*** EXCERPTED PASSAGE ***

Japan's top court on Friday acquitted a former Vietnamese trainee of abandoning her stillborn twins, overturning lower court rulings that sentenced her to a suspended prison term.

In the first finalized ruling concerning the abandonment of a stillborn child, four judges on the Supreme Court's Second Petty Bench unanimously ruled that the acts committed by Le Thi Thuy Linh, 24, did not amount to the crime of corpse abandonment.

Following the birth of her stillborn twin boys in November 2020, Linh placed their bodies in a cardboard box and left them on a shelf in her room for around 33 hours, along with a letter of apology.

Le Thi Thuy Linh's supporters celebrate as a lawyer holds up a banner reading "not guilty" in front of the Supreme Court after its ruling on March 24, 2023, in Tokyo. (Kyodo)

The court ruled that such actions are "not considered incompatible with customary burial practices," and thus did not constitute corpse abandonment.

Linh said at an online press conference following the ruling, "I am happy from the bottom of my heart. I hope Japan will change into a society that understands the concerns of pregnant trainees and women so they can give birth with ease."

The government-sponsored technical internship, introduced in 1993 under the premise that it helps to transfer skills to developing countries, has faced criticism over reports that foreign trainees who got pregnant while in Japan were deported.

*** End of EXCERPTED PASSAGE ***
*** EXCERPTED DATA ***

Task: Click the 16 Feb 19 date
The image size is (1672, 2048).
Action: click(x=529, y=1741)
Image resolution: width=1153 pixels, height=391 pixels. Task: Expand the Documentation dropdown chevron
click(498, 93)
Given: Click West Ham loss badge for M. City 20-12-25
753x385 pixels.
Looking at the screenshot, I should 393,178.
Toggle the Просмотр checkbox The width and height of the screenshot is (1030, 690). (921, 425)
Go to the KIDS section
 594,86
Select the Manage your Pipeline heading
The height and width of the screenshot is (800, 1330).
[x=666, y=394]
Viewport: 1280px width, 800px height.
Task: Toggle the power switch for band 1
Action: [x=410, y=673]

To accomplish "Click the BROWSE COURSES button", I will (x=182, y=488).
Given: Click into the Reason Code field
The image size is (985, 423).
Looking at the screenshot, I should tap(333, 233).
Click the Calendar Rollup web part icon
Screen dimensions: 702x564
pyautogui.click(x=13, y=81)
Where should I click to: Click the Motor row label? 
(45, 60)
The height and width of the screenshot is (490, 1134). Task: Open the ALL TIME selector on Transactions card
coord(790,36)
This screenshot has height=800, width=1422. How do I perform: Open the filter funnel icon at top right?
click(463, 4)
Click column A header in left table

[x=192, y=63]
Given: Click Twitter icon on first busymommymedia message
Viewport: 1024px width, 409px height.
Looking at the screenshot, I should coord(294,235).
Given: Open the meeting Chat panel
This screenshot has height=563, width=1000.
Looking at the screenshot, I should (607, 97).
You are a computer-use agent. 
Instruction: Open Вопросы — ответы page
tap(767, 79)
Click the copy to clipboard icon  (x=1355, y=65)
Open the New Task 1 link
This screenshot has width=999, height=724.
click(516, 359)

*** End of EXCERPTED DATA ***

## TASKS TO PERFORM:
1 > Print the part of the article on the stillborn twins ruling starting with "Le Thi Thuy Linh's" and going on through "in Tokyo. (Kyodo)".
2 > State whether each statement agrees with the article on the stillborn twins ruling, answering yes or no and quoting the deciding words: (a) The Supreme Court judges reached their decision unanimously. (b) Linh kept the bodies on a shelf in her room for around 48 hours. (c) The technical internship program was introduced in 1993.
The data above is separate material and has no connection to the article.

## LIST OF SOLUTIONS:
1 >
Le Thi Thuy Linh's supporters celebrate as a lawyer holds up a banner reading "not guilty" in front of the Supreme Court after its ruling on March 24, 2023, in Tokyo. (Kyodo)

2 >
(a) Yes: "four judges on the Supreme Court's Second Petty Bench unanimously ruled"
(b) No: "left them on a shelf in her room for around 33 hours"
(c) Yes: "introduced in 1993"